— ASSIGNMENT —
Retype exactly the lines from the one that contains "This screenshot has width=712, height=676." through the end of the listing, both included, but not the pictures.

--- DATASET RECORDS ---

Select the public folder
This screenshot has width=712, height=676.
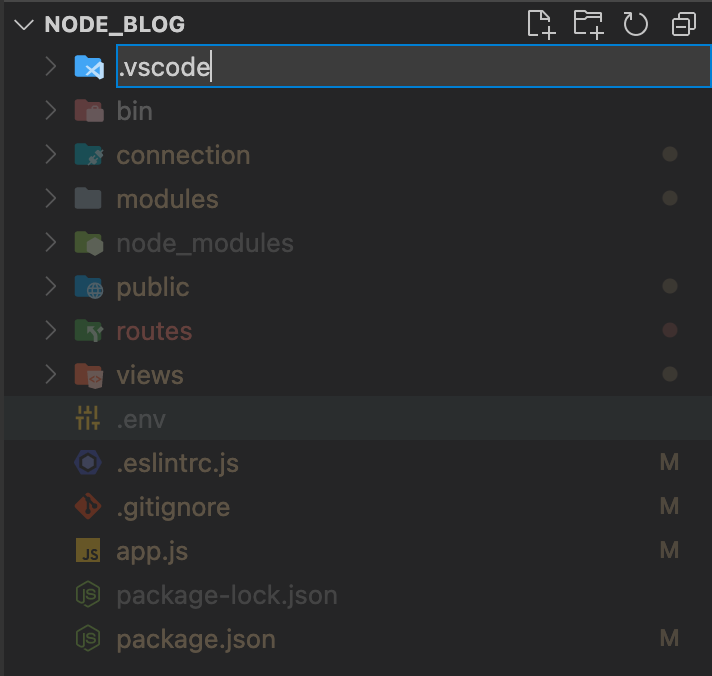152,287
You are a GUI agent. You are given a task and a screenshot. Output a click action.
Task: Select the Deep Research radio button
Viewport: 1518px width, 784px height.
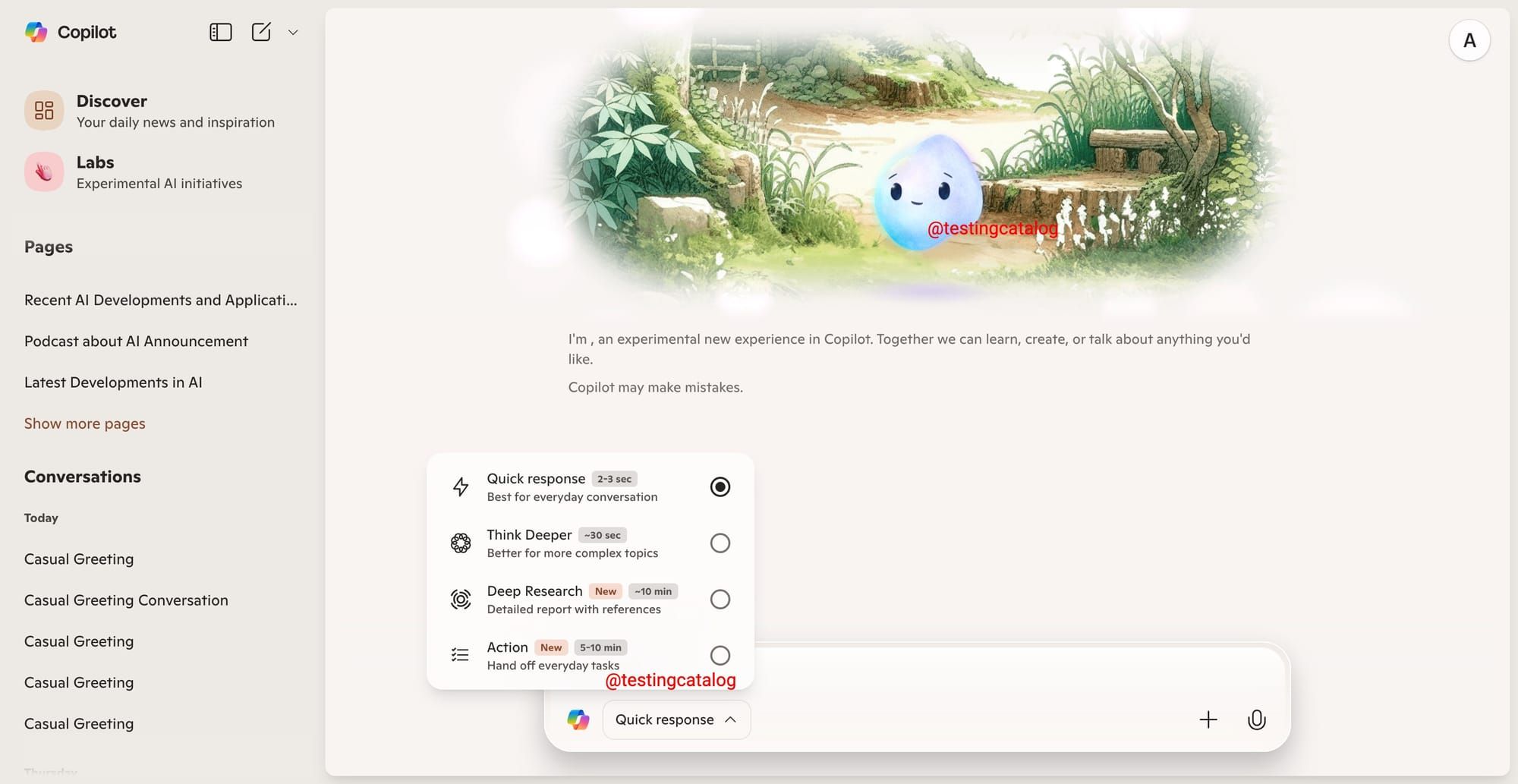720,599
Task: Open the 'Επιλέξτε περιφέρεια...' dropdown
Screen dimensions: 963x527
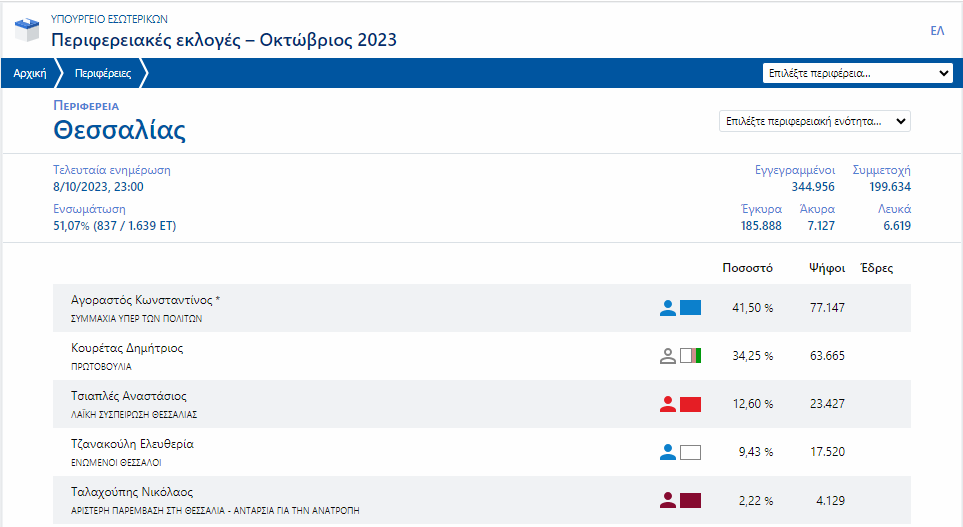Action: click(x=858, y=73)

---

— WRITTEN ANSWER —
This screenshot has width=712, height=676.
152,287
You are a GUI agent. You are given a task and a screenshot. Output a click action.
Task: Select the Deep Research radio button
Viewport: 1518px width, 784px height.
720,599
Task: Open the 'Επιλέξτε περιφέρεια...' dropdown
Screen dimensions: 963x527
Action: click(x=858, y=73)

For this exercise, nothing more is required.